The mountains had always allured them and Kumaon could not escape their notice.
In 1839 Kumaon was divided into two districts Kumaon and Garhwal and in 1842 another district called Tarai was formed. This arrangement continued until 1891. In 1892 there was reorganization and the new districts were named Almora, Nainital and British Garhwal. This order remained in force throughout the British rule.
In 1857 the headquarters of the Kumaon commissioner was shifted from Almora to Nainital. Despite constraints of rugged terrain, agriculture flourished till the beginning of the 19th century when a great decline occurred on account of the repressive Gorkha rule. Following the British control, agricultural production showed a progressive rise. Under encouragement from Henry Ramsay, the then commissioner of Kumaon the cultivated area increased vastly. In the Tarai, various crops showed substantial improvement.
The origin of the Chands is a matter of debate.
With the creation of a power vacuum following the decline of the Katyuris, the Chanda and the Raikas ruling the neighbouring principalities vied for political supremacy that culminated in the Chands subjugating nearly the whole of Kumaon.
The most accepted view of the Chand ascendency is that, Thohar Chand was the founder of the dynasty in 1261 A.D. As his line became extinct after his great grandson, Gyan Chand, a direct descendant of Thohar Chand's uncle ascended the throne with Champawat as the capital. This view finds support in the epigraphical material discovered recently. During his reign of over 40 years, Gyan Chand consolidated the kingdom. A later ruler, Bhishma Chand, shifted the transfer of the capital from Champawat to Almora in order to free himself from an over-reaching bureaucracy. Baz Bahadur Chand was the most powerful king of the Chand dynasty and he annexed territories and brought the whole of Kumaon under his rule. During the Chand rule, the Chands of Kumaon fought frequently with the Panwars of Garhwal as both carried strong territorial ambitions.
During the early medieval period, the Katyuris, deriving their name from the Katyur Valley in Almoravid district, ruled Binsar.
They held sway far and wide including the whole of Kumaon, Garhwal, parts of western Nepal, parts of eastern Himachal Pradesh, and more. During the Katyuri reign, art and architecture blossomed and found expression in the construction of a large number of temples, forts and sculptures. It was mostly influenced by the Gupta art in the initial stages, and developed later with close similarities to the Guevara-Pratihar art, thus exhibiting striking parallels with the then prevailing art constructs of North India.

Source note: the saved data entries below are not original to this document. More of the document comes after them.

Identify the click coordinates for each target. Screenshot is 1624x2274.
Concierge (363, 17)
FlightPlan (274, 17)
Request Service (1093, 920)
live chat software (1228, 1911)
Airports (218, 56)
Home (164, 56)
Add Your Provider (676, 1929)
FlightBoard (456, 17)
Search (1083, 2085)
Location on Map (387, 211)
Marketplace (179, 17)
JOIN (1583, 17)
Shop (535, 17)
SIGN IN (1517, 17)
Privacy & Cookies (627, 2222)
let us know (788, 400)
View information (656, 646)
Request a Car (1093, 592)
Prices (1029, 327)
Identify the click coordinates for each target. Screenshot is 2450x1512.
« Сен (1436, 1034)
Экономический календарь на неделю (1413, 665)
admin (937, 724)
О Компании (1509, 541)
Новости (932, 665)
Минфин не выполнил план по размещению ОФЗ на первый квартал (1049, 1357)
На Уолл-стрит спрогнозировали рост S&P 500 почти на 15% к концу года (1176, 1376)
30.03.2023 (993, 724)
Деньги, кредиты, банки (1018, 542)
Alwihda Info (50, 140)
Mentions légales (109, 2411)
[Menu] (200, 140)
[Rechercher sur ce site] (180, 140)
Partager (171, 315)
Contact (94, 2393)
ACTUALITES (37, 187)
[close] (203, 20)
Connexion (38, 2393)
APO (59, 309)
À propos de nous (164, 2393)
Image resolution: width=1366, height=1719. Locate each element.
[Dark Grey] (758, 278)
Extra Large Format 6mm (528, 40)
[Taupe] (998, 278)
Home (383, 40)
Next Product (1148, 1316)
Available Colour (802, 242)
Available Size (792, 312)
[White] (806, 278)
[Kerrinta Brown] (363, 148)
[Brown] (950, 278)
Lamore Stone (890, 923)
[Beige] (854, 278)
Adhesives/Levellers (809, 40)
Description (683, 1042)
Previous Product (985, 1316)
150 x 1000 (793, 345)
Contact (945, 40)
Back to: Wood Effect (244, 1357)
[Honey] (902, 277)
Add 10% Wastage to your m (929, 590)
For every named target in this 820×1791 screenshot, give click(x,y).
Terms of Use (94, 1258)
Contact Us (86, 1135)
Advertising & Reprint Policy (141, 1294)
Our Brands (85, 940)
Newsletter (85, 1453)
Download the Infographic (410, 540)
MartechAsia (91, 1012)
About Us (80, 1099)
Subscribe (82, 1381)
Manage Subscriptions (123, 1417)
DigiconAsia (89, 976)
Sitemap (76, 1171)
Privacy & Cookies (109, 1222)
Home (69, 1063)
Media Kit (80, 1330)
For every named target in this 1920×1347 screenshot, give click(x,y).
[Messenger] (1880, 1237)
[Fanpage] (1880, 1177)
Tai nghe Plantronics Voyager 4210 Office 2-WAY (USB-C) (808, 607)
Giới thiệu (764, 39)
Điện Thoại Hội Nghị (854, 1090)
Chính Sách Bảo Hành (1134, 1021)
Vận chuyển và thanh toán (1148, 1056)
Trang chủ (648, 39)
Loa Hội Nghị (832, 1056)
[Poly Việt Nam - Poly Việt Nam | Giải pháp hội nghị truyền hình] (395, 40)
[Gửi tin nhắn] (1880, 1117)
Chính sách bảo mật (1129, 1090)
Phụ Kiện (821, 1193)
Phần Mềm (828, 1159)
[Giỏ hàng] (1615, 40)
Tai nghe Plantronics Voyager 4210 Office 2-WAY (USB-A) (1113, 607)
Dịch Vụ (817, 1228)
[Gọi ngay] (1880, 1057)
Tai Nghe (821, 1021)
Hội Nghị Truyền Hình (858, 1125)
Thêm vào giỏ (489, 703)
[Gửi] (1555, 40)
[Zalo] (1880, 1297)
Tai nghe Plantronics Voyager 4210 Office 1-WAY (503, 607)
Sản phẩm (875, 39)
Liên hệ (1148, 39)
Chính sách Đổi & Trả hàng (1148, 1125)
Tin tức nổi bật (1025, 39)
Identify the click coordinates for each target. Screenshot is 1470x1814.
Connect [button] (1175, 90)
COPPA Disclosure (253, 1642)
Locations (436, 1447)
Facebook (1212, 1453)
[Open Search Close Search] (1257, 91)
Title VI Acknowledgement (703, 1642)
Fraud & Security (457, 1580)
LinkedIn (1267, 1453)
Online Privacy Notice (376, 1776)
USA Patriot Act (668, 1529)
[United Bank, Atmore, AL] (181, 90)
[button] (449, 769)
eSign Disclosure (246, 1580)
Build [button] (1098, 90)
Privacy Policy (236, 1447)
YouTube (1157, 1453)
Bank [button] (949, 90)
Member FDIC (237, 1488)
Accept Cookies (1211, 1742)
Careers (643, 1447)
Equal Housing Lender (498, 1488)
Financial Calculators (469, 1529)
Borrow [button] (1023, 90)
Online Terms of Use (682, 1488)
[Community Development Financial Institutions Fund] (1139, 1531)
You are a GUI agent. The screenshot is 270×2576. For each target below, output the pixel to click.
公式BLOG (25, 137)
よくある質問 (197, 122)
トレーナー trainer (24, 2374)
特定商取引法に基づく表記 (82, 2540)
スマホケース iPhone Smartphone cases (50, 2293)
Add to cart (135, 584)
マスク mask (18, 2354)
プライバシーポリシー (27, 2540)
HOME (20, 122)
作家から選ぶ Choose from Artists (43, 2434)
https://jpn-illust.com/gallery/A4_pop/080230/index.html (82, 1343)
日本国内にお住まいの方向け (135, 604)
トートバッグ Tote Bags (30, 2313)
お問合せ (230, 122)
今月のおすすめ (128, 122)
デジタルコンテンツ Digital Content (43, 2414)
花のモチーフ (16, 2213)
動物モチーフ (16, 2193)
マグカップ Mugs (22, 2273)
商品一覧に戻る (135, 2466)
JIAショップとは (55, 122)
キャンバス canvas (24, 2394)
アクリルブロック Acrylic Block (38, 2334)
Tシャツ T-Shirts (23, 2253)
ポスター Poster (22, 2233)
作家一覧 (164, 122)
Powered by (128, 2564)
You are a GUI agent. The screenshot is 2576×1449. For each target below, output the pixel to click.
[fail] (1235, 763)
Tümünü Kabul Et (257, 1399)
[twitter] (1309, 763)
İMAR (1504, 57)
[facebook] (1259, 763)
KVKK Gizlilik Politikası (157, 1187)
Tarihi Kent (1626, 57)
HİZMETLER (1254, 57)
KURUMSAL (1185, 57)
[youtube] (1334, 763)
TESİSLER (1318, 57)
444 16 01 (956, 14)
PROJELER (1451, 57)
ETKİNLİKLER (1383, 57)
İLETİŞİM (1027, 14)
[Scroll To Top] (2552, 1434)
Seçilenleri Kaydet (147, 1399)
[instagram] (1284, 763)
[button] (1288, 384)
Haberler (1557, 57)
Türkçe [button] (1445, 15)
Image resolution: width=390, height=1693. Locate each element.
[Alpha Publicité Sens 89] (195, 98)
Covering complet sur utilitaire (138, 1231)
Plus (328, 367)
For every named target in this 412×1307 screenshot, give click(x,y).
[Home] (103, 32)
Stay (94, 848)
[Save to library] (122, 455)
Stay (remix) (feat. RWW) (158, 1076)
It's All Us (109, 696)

The historical period synchronizes with the rise of the Kunindas whom we know from a large number of coins and through the accounts given by Panini, Ptolemy and Varahamihira and references in ancient literary texts such as the Mahabharata, the Ramayana, the Puranas, the Mahamayuri and the Parashara Samhita. The combined testimony of literary and numismatic sources leave no room for doubt that the Kunindas reigned supreme in Kumaon from the time of Panini (500 B.C) to that of Varahamihira (6th century A.D). The Kuninda society was tribal in character and the people lived in village communities far and wide as borne out by the remains of brick structures raised over the foundation of river-bed pebbles as noticed at Ranihat in Tirhi Grawhal which are indicative of Kuninda architectural practices.
40,000BC-8,000BC -The Upper Paleolithic Period (Son Human - Son River Inhabitants)
It is believed that human societies of stone age came to Uttarakhand via Kashmir and Punjab in the west and were named as Son Human (Son River inhabitants).
8,000BC-2,700BC - Mesolithic Period (Lakhu Udiyar - Rock Paintings)
Stone age tools in Nanital and Almora districts and painted rock shelters are situated in close proximity of a dolmenoid structure at Dalband near Barechhina. Paintings on the rock were found in Lakhu Udyar Almora, Kimni Village, Gyarkhya gufa in Chamoli districts. Some more paintings were found in Levpath, Falsima and pethshala in Almora, Hudli in Uttarakhand and Bakhot in Pithoragarh.
2,700BC-1,500BC -The Aryans
The Aryans - nomadic cattle herders who came from Central Asia and crossed the Hindu Kush Mountains to migrated into the Indian subcontinent.